> _INFORMATION_
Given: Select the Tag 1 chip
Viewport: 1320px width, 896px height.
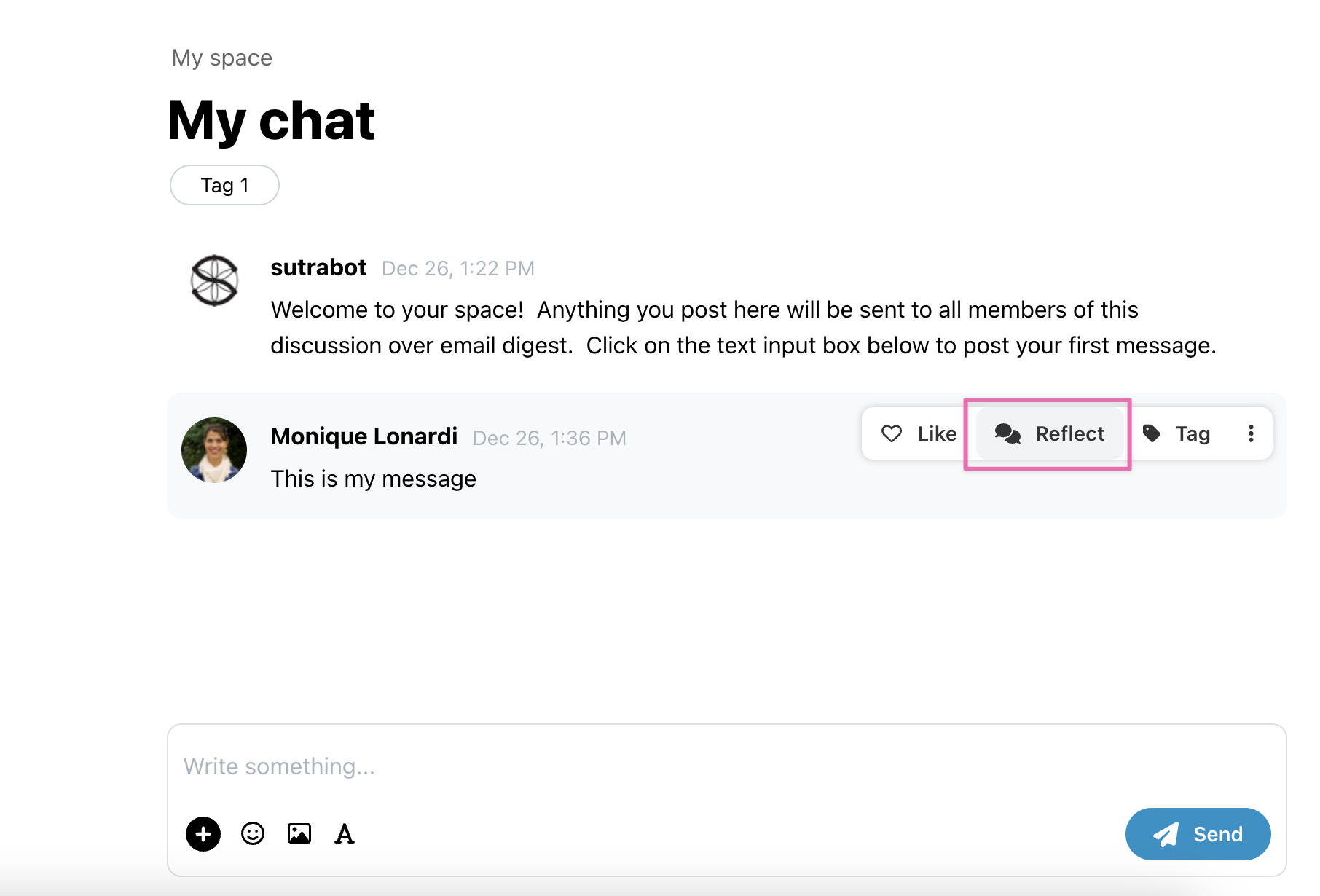Looking at the screenshot, I should 224,185.
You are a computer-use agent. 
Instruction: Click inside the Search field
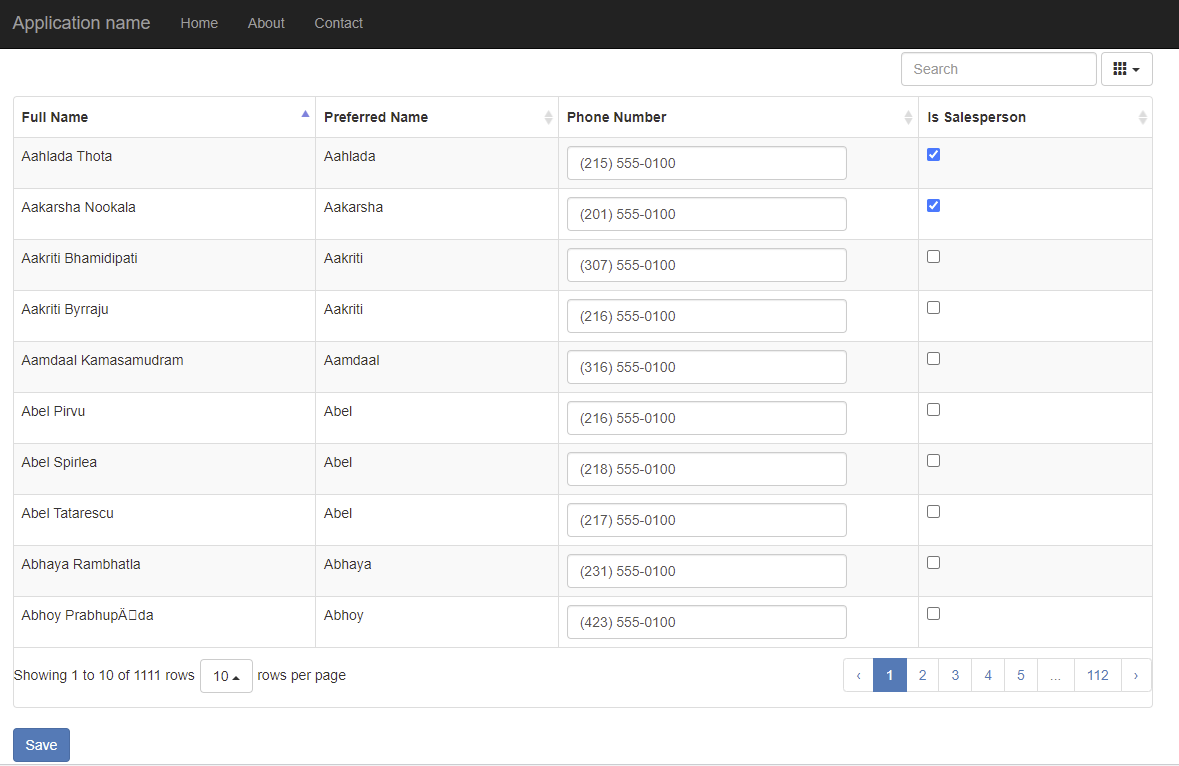[x=998, y=68]
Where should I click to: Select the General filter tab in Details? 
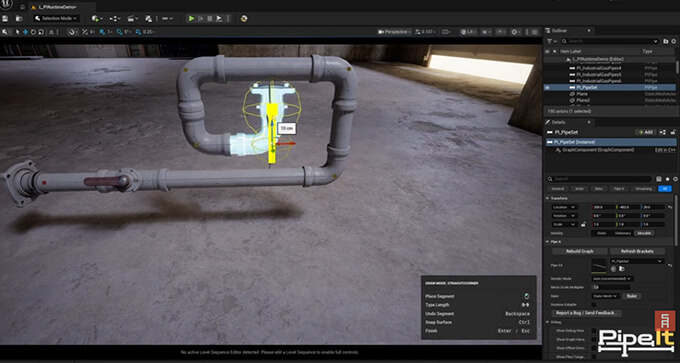tap(558, 189)
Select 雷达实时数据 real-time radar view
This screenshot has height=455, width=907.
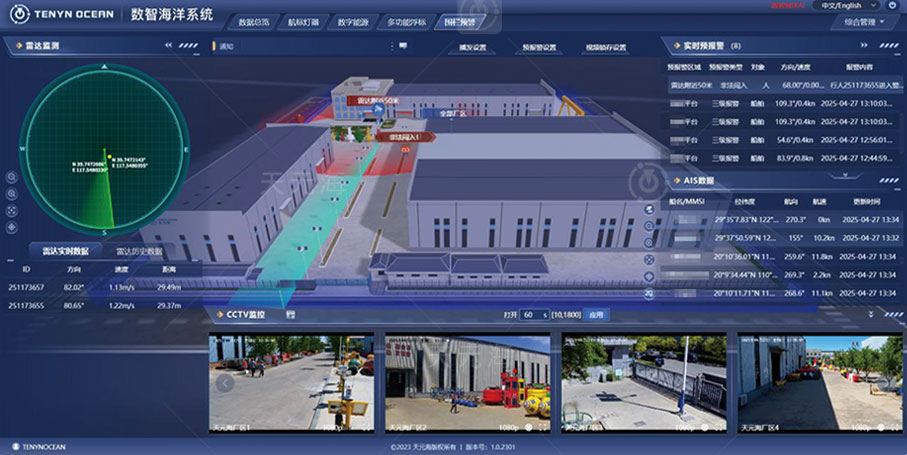58,251
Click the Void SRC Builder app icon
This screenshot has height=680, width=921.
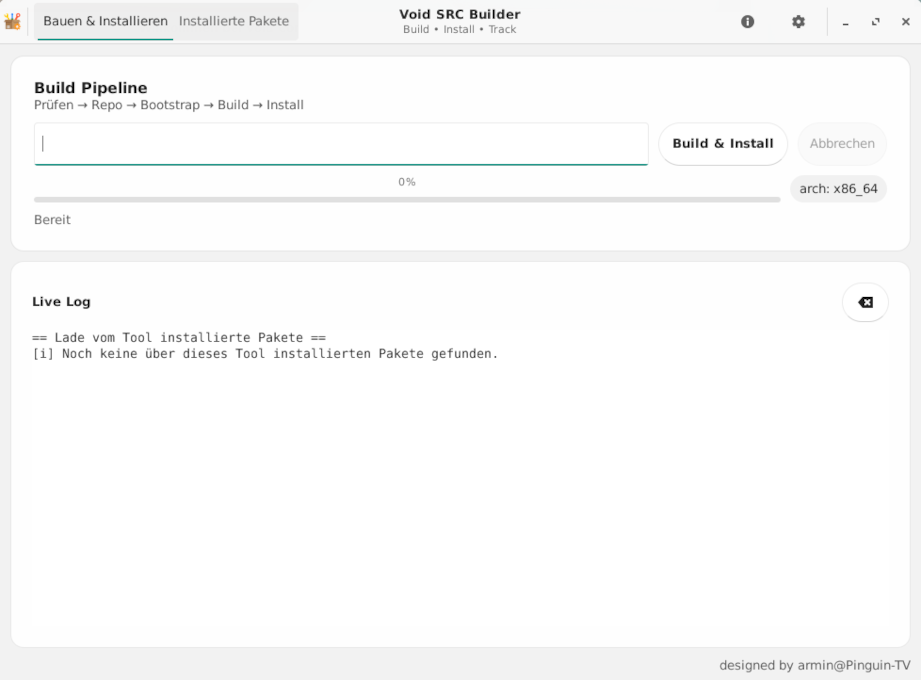(x=13, y=21)
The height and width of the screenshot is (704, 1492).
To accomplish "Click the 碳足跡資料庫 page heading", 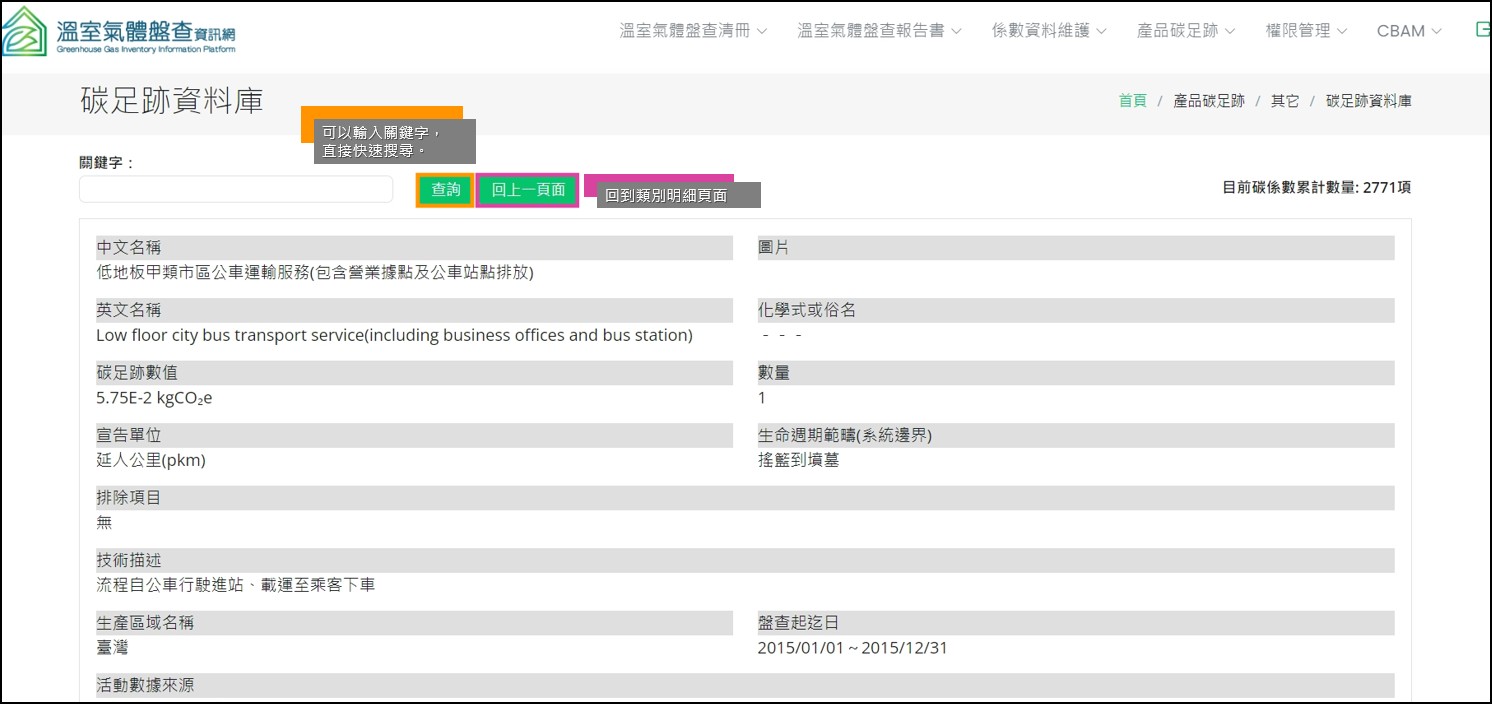I will point(171,101).
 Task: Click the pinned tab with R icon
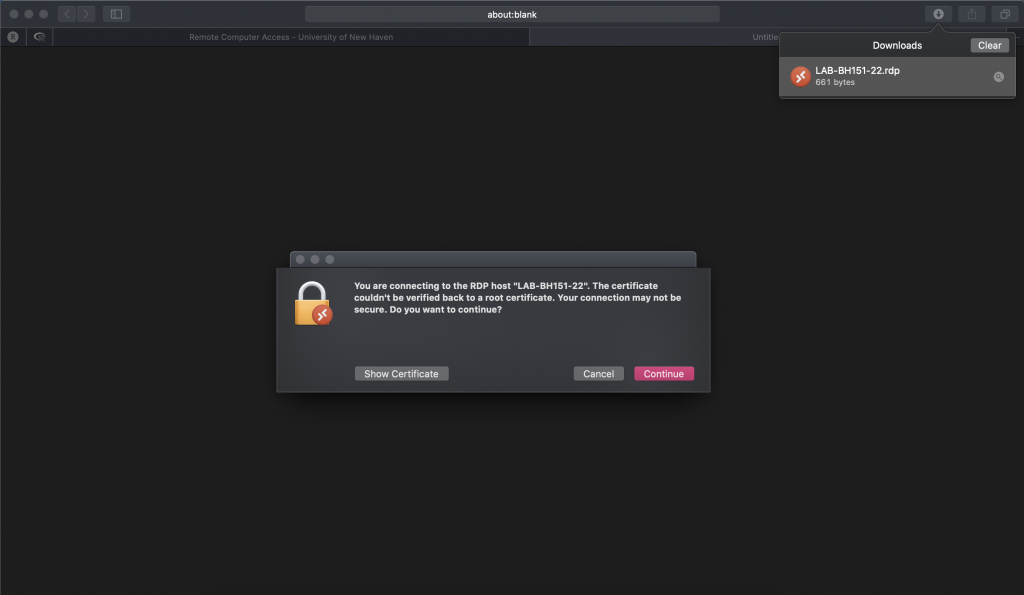click(13, 37)
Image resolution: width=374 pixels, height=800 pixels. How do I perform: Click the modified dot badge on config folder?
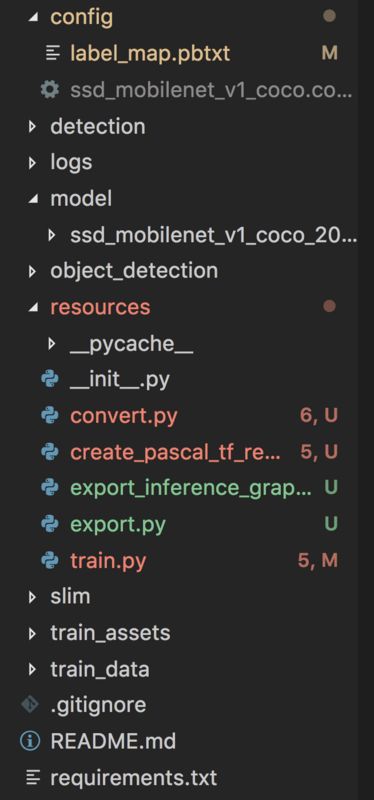pyautogui.click(x=329, y=16)
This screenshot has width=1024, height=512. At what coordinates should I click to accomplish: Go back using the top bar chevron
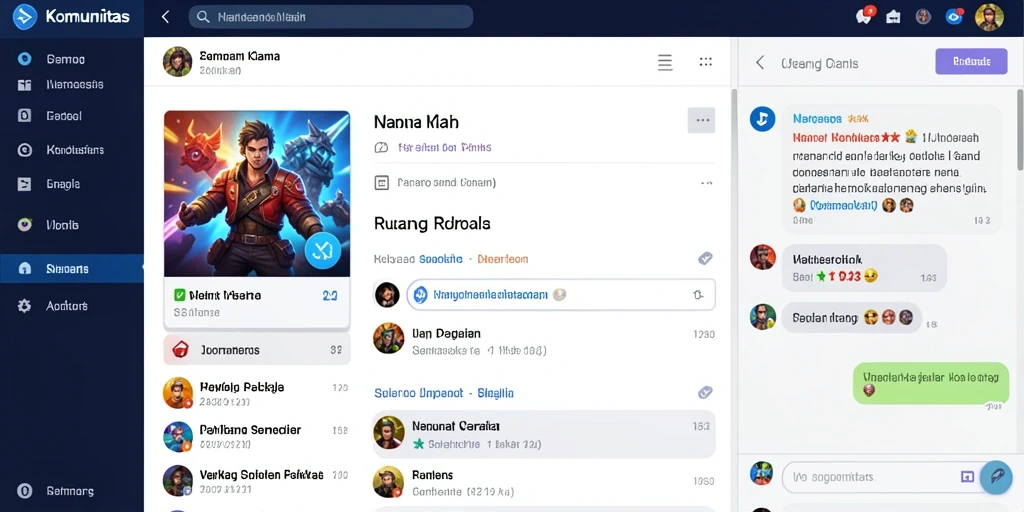tap(165, 17)
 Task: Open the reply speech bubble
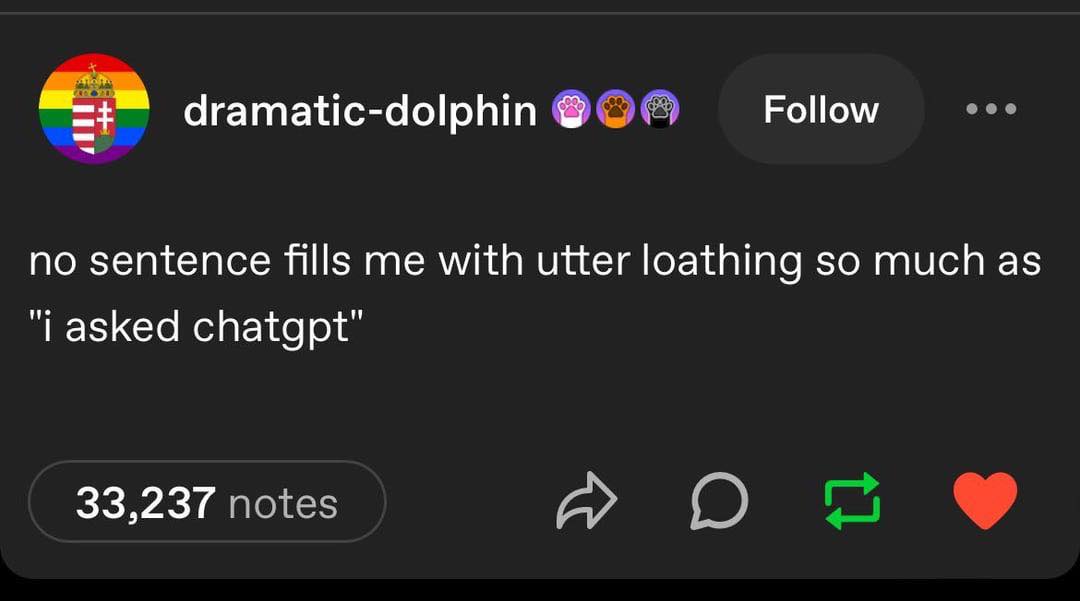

> _TASK DESCRIPTION_
Look above for the line with "This screenshot has height=455, width=907." and the line with "The height and". Copy them and every line between, exactly, but no pictures.

> _EXERCISE RESULT_
This screenshot has height=455, width=907.
58,251
Click the Void SRC Builder app icon
This screenshot has height=680, width=921.
(x=13, y=21)
The height and width of the screenshot is (704, 1492).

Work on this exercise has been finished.